What do you call an organization that teaches children an exclusive, religious/ethnic nationalism and promotes war and other forms of violence to get its way?
Most people would say an extremist group or a right wing cult. Many would think of groups like the Ku Klux Klan.
But, while the KKK had a Youth Corps where children were taught “patriotism” and “Christian values” but weren’t “brainwashed”, in the words of a spokesperson, we are talking about a group the Canada Revenue Agency considers worthy of awarding tax deductions for “charitable” donations.
The Jewish National Fund would also deny “brainwashing” children, but it has long tried to convince young minds of its colonial worldview.
A recent ad in the Canadian Jewish News promoting JNF Montréal’s Tu Bi’Shevat Tree A Thon pictured a smart phone with the headline “VERSION 2.0 BYOC” (Bring Your Own Cellphone, for those who remember the pager). According to the ad, “students earn community service hours” for participating in the JNF fundraiser.

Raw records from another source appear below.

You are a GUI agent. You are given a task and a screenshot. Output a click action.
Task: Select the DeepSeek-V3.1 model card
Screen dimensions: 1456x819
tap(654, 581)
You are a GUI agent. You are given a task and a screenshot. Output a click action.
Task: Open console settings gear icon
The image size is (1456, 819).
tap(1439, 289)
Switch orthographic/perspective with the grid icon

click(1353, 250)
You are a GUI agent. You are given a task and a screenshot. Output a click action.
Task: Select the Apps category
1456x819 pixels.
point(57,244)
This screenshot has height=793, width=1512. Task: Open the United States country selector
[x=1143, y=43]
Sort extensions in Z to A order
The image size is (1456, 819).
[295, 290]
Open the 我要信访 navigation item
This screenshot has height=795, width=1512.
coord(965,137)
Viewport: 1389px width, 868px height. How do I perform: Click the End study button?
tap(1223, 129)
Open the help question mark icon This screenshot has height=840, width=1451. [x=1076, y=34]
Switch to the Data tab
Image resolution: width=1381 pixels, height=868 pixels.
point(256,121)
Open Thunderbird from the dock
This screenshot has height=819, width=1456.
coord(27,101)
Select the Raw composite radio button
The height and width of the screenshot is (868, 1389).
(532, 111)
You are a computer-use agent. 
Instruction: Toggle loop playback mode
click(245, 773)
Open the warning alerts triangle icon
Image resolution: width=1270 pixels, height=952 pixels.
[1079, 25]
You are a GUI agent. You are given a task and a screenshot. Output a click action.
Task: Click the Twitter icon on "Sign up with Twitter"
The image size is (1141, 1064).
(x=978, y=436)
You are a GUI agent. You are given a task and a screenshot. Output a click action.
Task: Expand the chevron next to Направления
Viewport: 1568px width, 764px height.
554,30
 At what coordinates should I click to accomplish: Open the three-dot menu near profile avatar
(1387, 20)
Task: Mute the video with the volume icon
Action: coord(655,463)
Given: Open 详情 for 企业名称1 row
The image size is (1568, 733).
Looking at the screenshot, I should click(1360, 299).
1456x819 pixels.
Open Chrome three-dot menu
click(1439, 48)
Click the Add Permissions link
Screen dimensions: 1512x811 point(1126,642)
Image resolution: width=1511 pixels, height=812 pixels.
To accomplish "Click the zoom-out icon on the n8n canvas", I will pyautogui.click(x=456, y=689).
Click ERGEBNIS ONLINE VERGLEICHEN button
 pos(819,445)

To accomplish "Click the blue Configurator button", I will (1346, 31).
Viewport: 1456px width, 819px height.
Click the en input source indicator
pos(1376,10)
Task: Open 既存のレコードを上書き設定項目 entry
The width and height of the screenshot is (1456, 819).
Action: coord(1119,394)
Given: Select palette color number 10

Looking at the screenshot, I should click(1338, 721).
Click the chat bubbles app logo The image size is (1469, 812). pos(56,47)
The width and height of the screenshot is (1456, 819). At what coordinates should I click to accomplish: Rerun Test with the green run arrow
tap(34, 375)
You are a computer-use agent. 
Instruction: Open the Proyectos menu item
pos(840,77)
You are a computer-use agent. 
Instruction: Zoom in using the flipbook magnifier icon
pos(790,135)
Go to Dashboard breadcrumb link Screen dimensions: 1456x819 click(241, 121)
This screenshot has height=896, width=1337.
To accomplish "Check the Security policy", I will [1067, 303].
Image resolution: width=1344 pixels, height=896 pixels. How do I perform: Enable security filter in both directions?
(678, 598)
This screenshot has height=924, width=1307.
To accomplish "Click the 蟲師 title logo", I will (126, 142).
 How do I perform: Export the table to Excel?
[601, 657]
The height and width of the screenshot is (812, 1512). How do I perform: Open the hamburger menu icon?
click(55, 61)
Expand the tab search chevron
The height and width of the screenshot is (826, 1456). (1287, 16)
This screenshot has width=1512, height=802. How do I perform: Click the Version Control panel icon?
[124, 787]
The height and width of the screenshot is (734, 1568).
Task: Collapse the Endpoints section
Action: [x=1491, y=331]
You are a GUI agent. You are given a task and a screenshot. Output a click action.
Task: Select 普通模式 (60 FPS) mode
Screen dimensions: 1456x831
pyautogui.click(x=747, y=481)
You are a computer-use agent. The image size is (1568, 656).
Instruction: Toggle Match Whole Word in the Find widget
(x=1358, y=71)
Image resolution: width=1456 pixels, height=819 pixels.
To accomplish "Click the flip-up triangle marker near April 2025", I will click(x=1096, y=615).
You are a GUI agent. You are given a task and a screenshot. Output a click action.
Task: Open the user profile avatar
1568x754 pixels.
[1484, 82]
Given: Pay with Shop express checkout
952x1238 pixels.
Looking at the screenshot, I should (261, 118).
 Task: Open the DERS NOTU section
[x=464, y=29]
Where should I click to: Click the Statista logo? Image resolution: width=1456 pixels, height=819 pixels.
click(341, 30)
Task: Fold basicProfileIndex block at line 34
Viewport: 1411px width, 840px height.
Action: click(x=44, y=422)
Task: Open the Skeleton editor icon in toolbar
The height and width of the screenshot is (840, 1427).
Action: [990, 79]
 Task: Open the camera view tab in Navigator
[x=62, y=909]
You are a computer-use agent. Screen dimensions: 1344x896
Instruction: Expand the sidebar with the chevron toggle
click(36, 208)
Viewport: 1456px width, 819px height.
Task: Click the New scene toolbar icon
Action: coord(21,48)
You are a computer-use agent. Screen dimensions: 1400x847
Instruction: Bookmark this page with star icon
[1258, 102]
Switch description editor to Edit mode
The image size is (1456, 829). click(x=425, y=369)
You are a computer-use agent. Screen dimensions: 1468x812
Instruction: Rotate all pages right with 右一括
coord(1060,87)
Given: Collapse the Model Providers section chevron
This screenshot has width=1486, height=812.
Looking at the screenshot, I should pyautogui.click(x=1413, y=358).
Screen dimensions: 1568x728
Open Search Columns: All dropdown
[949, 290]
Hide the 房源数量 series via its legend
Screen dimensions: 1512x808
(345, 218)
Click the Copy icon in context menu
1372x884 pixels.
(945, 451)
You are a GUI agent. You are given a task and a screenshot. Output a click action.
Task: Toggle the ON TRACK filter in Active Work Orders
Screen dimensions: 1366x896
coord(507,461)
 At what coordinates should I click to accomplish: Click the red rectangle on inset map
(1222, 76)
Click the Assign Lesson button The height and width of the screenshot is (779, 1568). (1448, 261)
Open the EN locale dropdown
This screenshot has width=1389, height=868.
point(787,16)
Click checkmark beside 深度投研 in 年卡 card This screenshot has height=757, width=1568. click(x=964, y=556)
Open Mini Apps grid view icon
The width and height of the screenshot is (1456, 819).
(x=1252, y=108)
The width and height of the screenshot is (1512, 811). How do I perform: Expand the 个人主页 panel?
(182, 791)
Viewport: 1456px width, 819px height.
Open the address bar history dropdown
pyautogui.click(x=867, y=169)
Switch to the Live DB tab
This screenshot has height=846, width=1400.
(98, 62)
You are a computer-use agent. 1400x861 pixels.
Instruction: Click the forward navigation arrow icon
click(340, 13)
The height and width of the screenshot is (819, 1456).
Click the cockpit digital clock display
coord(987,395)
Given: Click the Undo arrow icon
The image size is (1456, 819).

For its part, JNF Toronto hosts Step Up for Tu Bi’Shevat dance parties. According to a summary of the 2014 event, “over a 150 children between grades 1-8 came out to vibe, groove, dance and move for Israel.”
The registered Canadian “charity” offers various other youth outreach initiatives to help build the “bond between the Jewish people and their land.” The JNF has produced puzzles and board games as well as organizing a Youth Summer experience program. According to JNF Canada’s Education Department, the group “educates thousands of young people in Israel and abroad, helping them forge an everlasting bond with the Land of Israel.”
The JNF has long promoted an expansionist vision of “Eretz Yisrael”. The current map on JNF Blue Boxes encompasses the West Bank while the first map on the Blue Box, designed in 1934, “depicted a borderless area that reached from the Mediterranean into Lebanon and Jordan.”
Blue Boxes are the mainstay of JNF youth outreach. Over the last century millions of them have been distributed around the world. An official description explains:
Since its debut in 1901 as JNF’s official fundraising ‘pushke,’ the Blue Box has represented JNF and its efforts to develop the land and roads, build communities, strengthen agriculture, and create water reservoirs in Israel. It is also a vehicle for educating Jewish youth and involving them in these efforts in order to foster their Zionistic spirit and inspire their support for the State of Israel. For many Jews, the Blue Box is bound up with childhood memories from home and the traditional contributions they made in kindergarten and grade school.
While youth pursuing “community service” sounds nice, the JNF is a racist, colonial, institution that has no place in the 21st century. An owner of 13 per cent of Israel’s land and with influence over much of the rest, the JNF discriminates against Palestinian citizens of Israel (Arab Israelis) who make up one-fifth of the population. According to a UN report, JNF lands are “chartered to benefit Jews exclusively,” which has led to an “institutionalized form of discrimination.”
For their part, JNF Canada officials are relatively open about the discriminatory character of the organization. In 2009 JNF Canada’s head Frank A. Wilson explained, “JNF are the caretakers of the Land of Israel on behalf of its owners, who are the Jewish people everywhere around the world.”
In addition to racist land-use policies, JNF Canada lobbies for war. After Israel killed 2,200 mostly Palestinian civilians in Gaza in 2014 it brought former IDF chief of staff and defence minister, Shaul Mofaz, to speak in Toronto. In 2007 it sponsored a cross-Canada speaking tour by Colonel Ze’ev Raz who led Israel’s 1981 bombing of Iraq’s nuclear reactor. The aim of the tour was to build momentum for an attack against Iran. “Sanctions against Iran are not effective,” Raz explained. “Sanctions are too vulnerable to cheating. The only solution to the Iran problem is for there to be an effort of the U.S. and other forces to invade Iran from the ground.”
Branding itself as “100% Israel”, the JNF offers other groups “Zionist speakers”. In 2009 JNF Canada announced an “Ambassadors” program to send 15 to 20 volunteers to Israel annually who would be trained “to become representatives for JNF and Israel, to communicate the virtues of the Holy Land to organizations that don’t normally hear about the JNF in Canada, such as church groups.”
With 11 offices across the country, JNF Canada has raised $73 million since 2014. Similar to other formerly powerful, but now discredited institutions, the JNF seeks to convince vulnerable young minds of its racist worldview.
It’s time to free the children and abolish the JNF. Or at least revoke its tax status.